Grammarly Review — AI Writing Assistant That Checks Grammar, Style, and Tone
Grammarly is a writing assistant that works across every text field in Chrome — from Gmail and Google Docs to social media captions and YouTube descriptions. It catches grammar and spelling mistakes as you type, but the more useful features are the tone adjustments and clarity suggestions that help your writing land the way you intended. It was built by Grammarly Inc. and has over 30 million daily active users.
Install on Chrome Web Store →Key Features
Grammarly corrects grammar, spelling, and punctuation in real time as you type. Unlike basic spell-checkers, it understands context — so it catches 'their' vs 'there' errors and missing commas that a simple dictionary check would miss.
The tone detector analyses your writing and flags when it reads as aggressive, overly formal, or unclear. For creators writing emails to brand partners or responding to comments, this feedback is immediately practical.
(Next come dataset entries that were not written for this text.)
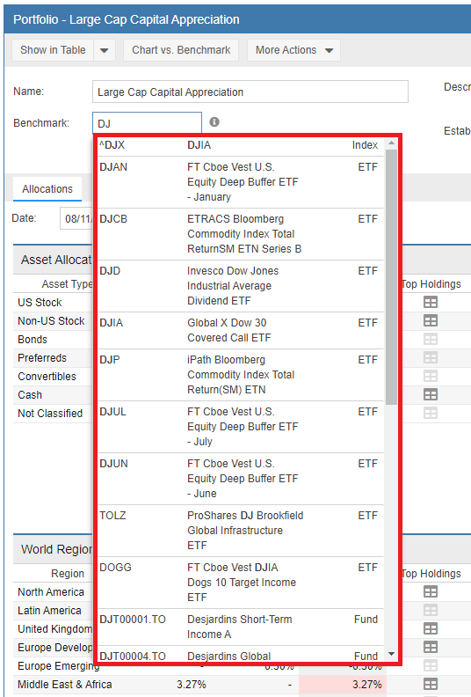Switch to the Allocations tab
471x697 pixels.
47,189
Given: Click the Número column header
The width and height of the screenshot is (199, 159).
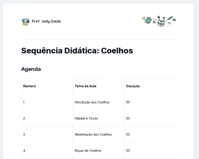Looking at the screenshot, I should (x=29, y=86).
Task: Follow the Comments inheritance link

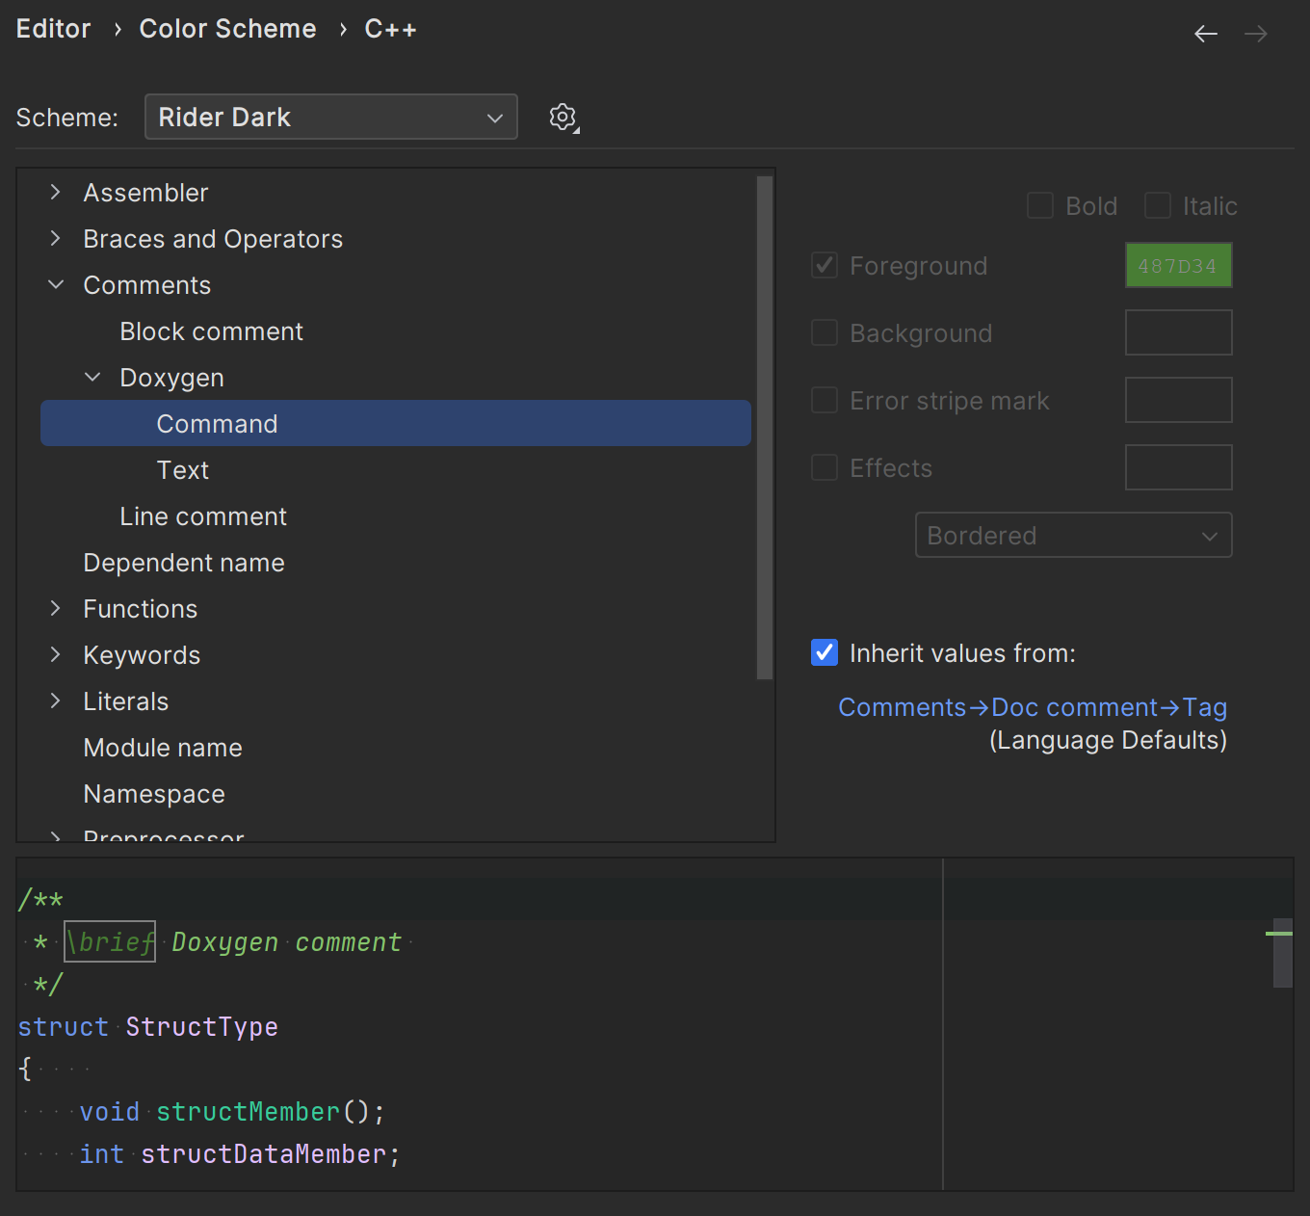Action: pyautogui.click(x=902, y=706)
Clarity and conciseness suggestions highlight sentences that are unnecessarily long or confusing and suggest shorter alternatives. Tighter writing is easier to read — and in captions and titles, every word counts.
Grammarly works across almost every text field in Chrome — Gmail, social media platforms, Google Docs, web forms, and most CMS editors. You don't have to copy text into a separate tool; the suggestions appear inline where you're writing.
The paid plan adds a plagiarism checker that scans your content against published web pages. Useful for creators who research heavily and want to make sure they haven't accidentally echoed a source too closely.
Grammarly's AI-powered writing suggestions (paid) can help rewrite full sentences and adjust tone to match different audiences — from casual YouTube scripts to professional brand collaboration pitches.
Who Is It For
Grammarly is most useful for creators who write frequently as part of their workflow — bloggers, newsletter writers, social media managers, and anyone handling brand outreach. The free plan covers the basics well enough that any creator who writes at all will get value from it immediately, without configuring anything.
Skip Grammarly if you write creative fiction or experimental content where unconventional grammar is intentional. It will flag your stylistic choices as errors, which gets annoying fast. It also has limited value if you primarily create video content and only write short titles and tags.
Pros and Cons
- ✅ Works across every text field in Chrome — no copy-pasting required
- ✅ Free plan covers grammar, spelling, and basic style checks
- ✅ Tone analysis helps professional communication land correctly
- ❌ Premium plan is expensive at $12–30/month depending on billing
- ❌ Can flag intentional stylistic choices as errors — requires manual dismissal
Pricing
The free plan covers grammar checking, spelling, punctuation, and basic style suggestions — enough for most creators. The Premium plan ($12/month billed annually) adds advanced clarity suggestions, tone rewriting, and the plagiarism checker. A Business plan with team features starts at $15/member/month.
Summary
Grammarly is worth installing for any creator who writes regularly, even if you only use the free plan. The grammar checking alone saves time on proofreading, and the tone analysis is genuinely useful for professional email communication. Skip the premium plan unless you write long-form content that benefits from the advanced clarity and plagiarism features — the free tier handles everyday writing needs well.